Large language models (LLMs) are often used in environments where facts evolve, yet factual knowledge updates via fine-tuning on unstructured text often suffer from 1) reliance on compute-heavy paraphrasing augmentation and 2) the reversal curse. Recent studies show diffusion large language models (dLLMs) require fewer training samples to achieve lower loss in pre-training and are more resistant to the reversal curse, suggesting dLLMs may learn new knowledge more easily than autoregressive LLMs (arLLMs). We test this hypothesis in controlled knowledge fine-tuning experiments and find that while arLLMs rely on paraphrase augmentation to generalize knowledge text into question-answering (QA) capability, dLLMs do not require paraphrases to achieve high QA accuracy. To further investigate whether the demasking objective alone can induce such a knowledge injection advantage in dLLMs regardless of their diffusion denoising paradigm, we propose masked fine-tuning for arLLMs, which prompts an arLLM to reconstruct the original text given a masked version in context. The masked fine-tuning for arLLMs substantially improves the efficacy of knowledge injection, i.e. no paraphrase needed and resistant to the reversal curse, closing the gap between arLLMs and dLLMs. We also demonstrate broader applicability: on a large-scale knowledge-intensive dataset (1.2M samples), masked SFT achieves the best downstream accuracy on GPQA-diamond among all fine-tuning variants. The demasking objective also improves SFT on math tasks, suggesting broad utility beyond factual knowledge injection.

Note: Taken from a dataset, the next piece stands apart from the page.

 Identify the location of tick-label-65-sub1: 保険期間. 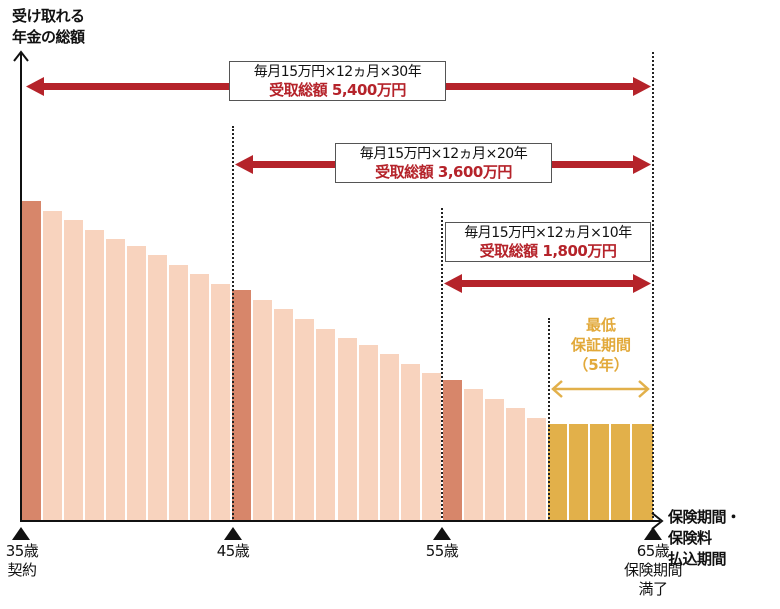
(653, 570).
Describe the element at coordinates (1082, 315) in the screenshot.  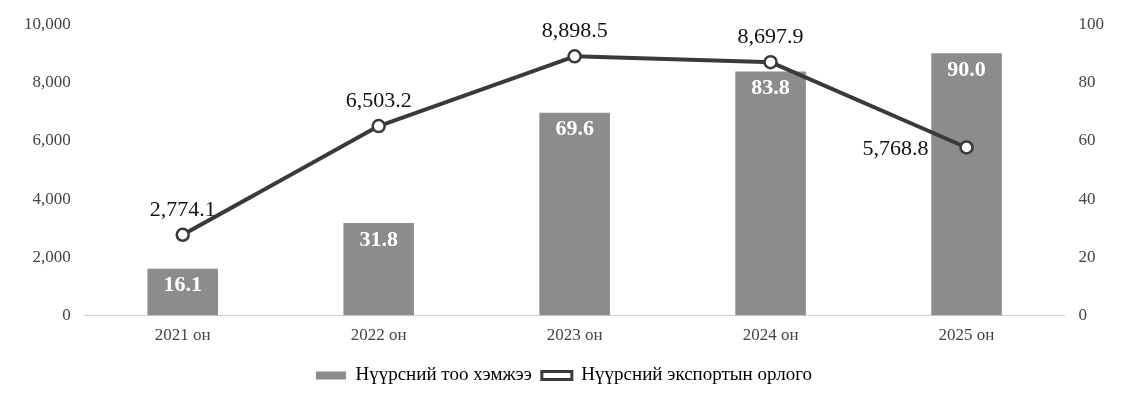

翻译：大语言模型（LLMs）常被用于事实演变的场景中，但通过非结构化文本微调进行事实知识更新面临两大难题：1）依赖高计算量的释义增强；2）逆向诅咒。近期研究表明，扩散大语言模型（dLLMs）在预训练中需要更少的训练样本即可实现更低的损失，且对逆向诅咒更具抵抗力，暗示dLLMs可能比自回归大语言模型（arLLMs）更容易学习新知识。我们在受控知识微调实验中检验了这一假设，发现尽管arLLMs依赖释义增强将知识文本泛化为问答（QA）能力，但dLLMs无需释义即可实现高QA准确率。为进一步探究是否仅凭去掩码目标就能在dLLMs中诱发这种知识注入优势（无论其扩散去噪范式如何），我们提出面向arLLMs的掩码微调方法，该方法引导arLLM根据上下文中的掩码版本重建原始文本。针对arLLMs的掩码微调显著提升了知识注入效果——即无需释义且抗逆向诅咒，缩小了arLLMs与dLLMs之间的差距。我们还展示了更广泛的应用性：在大型知识密集型数据集（120万样本）上，掩码SFT在GPQA-diamond基准测试中取得了优于所有微调变体的下游准确率。此外，去掩码目标还提升了数学任务的SFT效果，表明其具有超越事实知识注入的广泛适用性。